Settlement invites criticism from lawmakers

Lawmakers and industry officials are criticizing the settlement between regulators and credit agency Equifax, claiming the potentially $700 million penalty is not enough for the 2017 data breach that exposed the personal information of around 147 million Americans.

Critics also are turning their ire toward Congress, arguing the penalty could have been steeper if the U.S. had a comprehensive privacy law in place.

“[The settlement] shows that we need a comprehensive data privacy and security law to ensure companies are designing their systems to protect consumer privacy from the start, minimizing the personal information they keep, and are held appropriately accountable if they fail,” House Energy and Commerce Committee Chairman Frank Pallone Jr. (D-N.J.) said in a statement on Monday.
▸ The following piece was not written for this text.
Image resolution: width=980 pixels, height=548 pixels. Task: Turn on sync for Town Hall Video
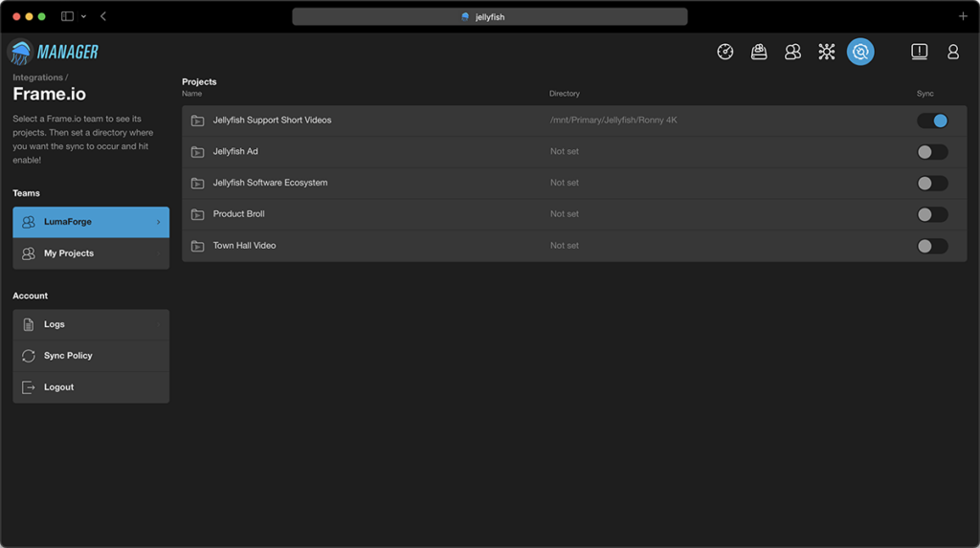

“If we had the comprehensive privacy statute … the authorities would be clear, we’d have a clear way to proceed and then we wouldn’t have an extensive negotiation to try to figure out what sort of remedies the agencies could impose,” Harold Feld, senior vice president of consumer group Public Knowledge, told The Hill.

Pressure on Congress: Following the initial breach in 2017, Congress stepped in to investigate the incident, with multiple hearings from various committees. Multiple congressional reports concluded that Equifax ignored vulnerabilities in its system that led to the hack and failed to take adequate action in its aftermath.

But broader efforts to pass federal privacy legislation have stalled in both chambers.

A plea for more help: During a press conference Monday, FTC officials said they need greater civil penalty authority to respond to incidents such as the Equifax breach, with FTC Chairman Joseph Simons urging Congress to pass data privacy legislation.

“I think we could create a lot more deterrence if we got civil penalty authority, and that is what we are asking for,” Simons said.